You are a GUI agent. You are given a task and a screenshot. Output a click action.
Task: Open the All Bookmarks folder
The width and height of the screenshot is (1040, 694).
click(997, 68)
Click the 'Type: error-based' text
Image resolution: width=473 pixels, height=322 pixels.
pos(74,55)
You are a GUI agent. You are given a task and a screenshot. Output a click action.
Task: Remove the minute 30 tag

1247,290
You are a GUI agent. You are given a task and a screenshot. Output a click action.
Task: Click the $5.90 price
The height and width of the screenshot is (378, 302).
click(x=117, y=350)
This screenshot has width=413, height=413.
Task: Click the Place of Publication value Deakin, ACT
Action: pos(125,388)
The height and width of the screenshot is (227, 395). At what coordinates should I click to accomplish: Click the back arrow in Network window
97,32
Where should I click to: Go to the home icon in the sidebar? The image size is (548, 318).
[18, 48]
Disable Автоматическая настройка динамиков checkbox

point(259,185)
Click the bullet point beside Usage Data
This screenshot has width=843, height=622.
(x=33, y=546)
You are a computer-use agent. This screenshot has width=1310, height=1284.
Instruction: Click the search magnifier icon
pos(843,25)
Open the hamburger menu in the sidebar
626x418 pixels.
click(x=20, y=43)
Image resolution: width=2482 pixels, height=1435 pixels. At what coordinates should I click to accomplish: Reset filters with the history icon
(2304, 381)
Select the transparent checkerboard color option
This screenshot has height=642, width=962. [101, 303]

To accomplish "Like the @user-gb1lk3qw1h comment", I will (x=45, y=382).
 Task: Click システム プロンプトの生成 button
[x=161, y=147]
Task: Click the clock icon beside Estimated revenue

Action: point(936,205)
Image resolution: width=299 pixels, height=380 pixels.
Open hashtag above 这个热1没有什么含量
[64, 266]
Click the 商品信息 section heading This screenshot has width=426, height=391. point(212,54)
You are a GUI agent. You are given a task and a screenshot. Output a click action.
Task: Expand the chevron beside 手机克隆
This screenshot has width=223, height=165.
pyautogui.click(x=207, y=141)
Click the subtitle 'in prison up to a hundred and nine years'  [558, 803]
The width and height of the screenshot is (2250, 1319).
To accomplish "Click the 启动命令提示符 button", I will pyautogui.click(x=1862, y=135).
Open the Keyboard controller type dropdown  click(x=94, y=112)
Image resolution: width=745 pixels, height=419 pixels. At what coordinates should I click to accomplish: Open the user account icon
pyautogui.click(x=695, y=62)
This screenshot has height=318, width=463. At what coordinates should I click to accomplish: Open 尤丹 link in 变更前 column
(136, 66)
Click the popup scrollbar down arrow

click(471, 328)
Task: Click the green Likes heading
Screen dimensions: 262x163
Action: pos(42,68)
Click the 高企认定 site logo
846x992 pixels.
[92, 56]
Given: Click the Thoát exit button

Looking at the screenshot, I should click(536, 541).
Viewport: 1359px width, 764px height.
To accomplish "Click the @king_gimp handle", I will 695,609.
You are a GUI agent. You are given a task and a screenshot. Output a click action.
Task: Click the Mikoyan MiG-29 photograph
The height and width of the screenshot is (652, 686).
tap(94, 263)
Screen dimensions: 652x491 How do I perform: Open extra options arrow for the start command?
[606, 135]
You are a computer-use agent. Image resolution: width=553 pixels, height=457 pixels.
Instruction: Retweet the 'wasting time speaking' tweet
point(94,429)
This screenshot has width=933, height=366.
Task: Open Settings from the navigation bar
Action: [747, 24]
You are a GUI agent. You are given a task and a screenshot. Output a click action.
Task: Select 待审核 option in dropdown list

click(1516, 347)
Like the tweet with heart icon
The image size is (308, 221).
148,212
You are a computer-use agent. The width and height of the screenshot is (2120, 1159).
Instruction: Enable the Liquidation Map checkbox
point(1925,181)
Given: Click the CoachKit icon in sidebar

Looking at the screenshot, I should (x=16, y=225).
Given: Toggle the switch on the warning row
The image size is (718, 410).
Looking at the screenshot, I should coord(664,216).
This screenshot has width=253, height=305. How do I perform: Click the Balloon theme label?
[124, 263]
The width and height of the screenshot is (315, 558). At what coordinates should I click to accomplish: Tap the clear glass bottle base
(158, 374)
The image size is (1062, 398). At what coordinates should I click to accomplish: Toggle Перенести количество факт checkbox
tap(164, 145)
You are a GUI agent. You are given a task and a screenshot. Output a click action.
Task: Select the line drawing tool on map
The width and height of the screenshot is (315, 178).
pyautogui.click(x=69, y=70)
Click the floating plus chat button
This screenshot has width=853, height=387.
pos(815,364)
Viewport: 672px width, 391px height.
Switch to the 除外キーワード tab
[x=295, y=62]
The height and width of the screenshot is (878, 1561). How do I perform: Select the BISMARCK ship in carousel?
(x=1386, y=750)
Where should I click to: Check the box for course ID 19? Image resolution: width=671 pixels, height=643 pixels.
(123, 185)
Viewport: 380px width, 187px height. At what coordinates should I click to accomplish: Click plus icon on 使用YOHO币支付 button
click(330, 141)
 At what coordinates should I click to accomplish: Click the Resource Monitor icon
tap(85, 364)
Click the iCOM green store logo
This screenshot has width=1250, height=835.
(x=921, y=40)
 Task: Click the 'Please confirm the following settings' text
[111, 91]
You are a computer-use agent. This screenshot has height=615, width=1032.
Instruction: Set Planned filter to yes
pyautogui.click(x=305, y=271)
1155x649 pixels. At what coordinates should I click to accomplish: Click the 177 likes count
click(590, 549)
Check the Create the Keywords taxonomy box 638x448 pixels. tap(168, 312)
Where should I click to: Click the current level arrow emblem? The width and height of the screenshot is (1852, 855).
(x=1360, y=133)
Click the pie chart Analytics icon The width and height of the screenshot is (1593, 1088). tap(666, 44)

Stated task -
Can you set down every one of the items above word for word, without changing a single character?

Task result -
You are a GUI agent. You are given a task and a screenshot. Output a click action.
Task: Open the All Bookmarks folder
The width and height of the screenshot is (1040, 694).
click(997, 68)
Click the 'Type: error-based' text
Image resolution: width=473 pixels, height=322 pixels.
pos(74,55)
You are a GUI agent. You are given a task and a screenshot. Output a click action.
Task: Remove the minute 30 tag

1247,290
You are a GUI agent. You are given a task and a screenshot. Output a click action.
Task: Click the $5.90 price
The height and width of the screenshot is (378, 302).
click(x=117, y=350)
This screenshot has width=413, height=413.
Task: Click the Place of Publication value Deakin, ACT
Action: pos(125,388)
The height and width of the screenshot is (227, 395). At what coordinates should I click to accomplish: Click the back arrow in Network window
97,32
Where should I click to: Go to the home icon in the sidebar? The image size is (548, 318).
[18, 48]
Disable Автоматическая настройка динамиков checkbox

point(259,185)
Click the bullet point beside Usage Data
This screenshot has width=843, height=622.
(x=33, y=546)
You are a computer-use agent. This screenshot has width=1310, height=1284.
Instruction: Click the search magnifier icon
pos(843,25)
Open the hamburger menu in the sidebar
626x418 pixels.
click(x=20, y=43)
Image resolution: width=2482 pixels, height=1435 pixels. At what coordinates should I click to accomplish: Reset filters with the history icon
(2304, 381)
Select the transparent checkerboard color option
This screenshot has height=642, width=962. [101, 303]

To accomplish "Like the @user-gb1lk3qw1h comment", I will (x=45, y=382).
 Task: Click システム プロンプトの生成 button
[x=161, y=147]
Task: Click the clock icon beside Estimated revenue

Action: point(936,205)
Image resolution: width=299 pixels, height=380 pixels.
Open hashtag above 这个热1没有什么含量
[64, 266]
Click the 商品信息 section heading This screenshot has width=426, height=391. point(212,54)
You are a GUI agent. You are given a task and a screenshot. Output a click action.
Task: Expand the chevron beside 手机克隆
This screenshot has width=223, height=165.
pyautogui.click(x=207, y=141)
Click the subtitle 'in prison up to a hundred and nine years'  [558, 803]
The width and height of the screenshot is (2250, 1319).
To accomplish "Click the 启动命令提示符 button", I will pyautogui.click(x=1862, y=135).
Open the Keyboard controller type dropdown  click(x=94, y=112)
Image resolution: width=745 pixels, height=419 pixels. At what coordinates should I click to accomplish: Open the user account icon
pyautogui.click(x=695, y=62)
This screenshot has height=318, width=463. At what coordinates should I click to accomplish: Open 尤丹 link in 变更前 column
(136, 66)
Click the popup scrollbar down arrow

click(471, 328)
Task: Click the green Likes heading
Screen dimensions: 262x163
Action: pos(42,68)
Click the 高企认定 site logo
846x992 pixels.
[92, 56]
Given: Click the Thoát exit button

Looking at the screenshot, I should click(536, 541).
Viewport: 1359px width, 764px height.
To accomplish "Click the @king_gimp handle", I will 695,609.
You are a GUI agent. You are given a task and a screenshot. Output a click action.
Task: Click the Mikoyan MiG-29 photograph
The height and width of the screenshot is (652, 686).
tap(94, 263)
Screen dimensions: 652x491 How do I perform: Open extra options arrow for the start command?
[606, 135]
You are a computer-use agent. Image resolution: width=553 pixels, height=457 pixels.
Instruction: Retweet the 'wasting time speaking' tweet
point(94,429)
This screenshot has width=933, height=366.
Task: Open Settings from the navigation bar
Action: [747, 24]
You are a GUI agent. You are given a task and a screenshot. Output a click action.
Task: Select 待审核 option in dropdown list

click(1516, 347)
Like the tweet with heart icon
The image size is (308, 221).
148,212
You are a computer-use agent. The width and height of the screenshot is (2120, 1159).
Instruction: Enable the Liquidation Map checkbox
point(1925,181)
Given: Click the CoachKit icon in sidebar

Looking at the screenshot, I should (x=16, y=225).
Given: Toggle the switch on the warning row
The image size is (718, 410).
Looking at the screenshot, I should coord(664,216).
This screenshot has width=253, height=305. How do I perform: Click the Balloon theme label?
[124, 263]
The width and height of the screenshot is (315, 558). At what coordinates should I click to accomplish: Tap the clear glass bottle base
(158, 374)
The image size is (1062, 398). At what coordinates should I click to accomplish: Toggle Перенести количество факт checkbox
tap(164, 145)
You are a GUI agent. You are given a task and a screenshot. Output a click action.
Task: Select the line drawing tool on map
The width and height of the screenshot is (315, 178).
pyautogui.click(x=69, y=70)
Click the floating plus chat button
This screenshot has width=853, height=387.
pos(815,364)
Viewport: 672px width, 391px height.
Switch to the 除外キーワード tab
[x=295, y=62]
The height and width of the screenshot is (878, 1561). How do I perform: Select the BISMARCK ship in carousel?
(x=1386, y=750)
Where should I click to: Check the box for course ID 19? Image resolution: width=671 pixels, height=643 pixels.
(123, 185)
Viewport: 380px width, 187px height. At what coordinates should I click to accomplish: Click plus icon on 使用YOHO币支付 button
click(330, 141)
 At what coordinates should I click to accomplish: Click the Resource Monitor icon
tap(85, 364)
Click the iCOM green store logo
This screenshot has width=1250, height=835.
(x=921, y=40)
 Task: Click the 'Please confirm the following settings' text
[111, 91]
You are a computer-use agent. This screenshot has height=615, width=1032.
Instruction: Set Planned filter to yes
pyautogui.click(x=305, y=271)
1155x649 pixels. At what coordinates should I click to accomplish: Click the 177 likes count
click(590, 549)
Check the Create the Keywords taxonomy box 638x448 pixels. tap(168, 312)
Where should I click to: Click the current level arrow emblem? The width and height of the screenshot is (1852, 855).
(x=1360, y=133)
Click the pie chart Analytics icon The width and height of the screenshot is (1593, 1088). tap(666, 44)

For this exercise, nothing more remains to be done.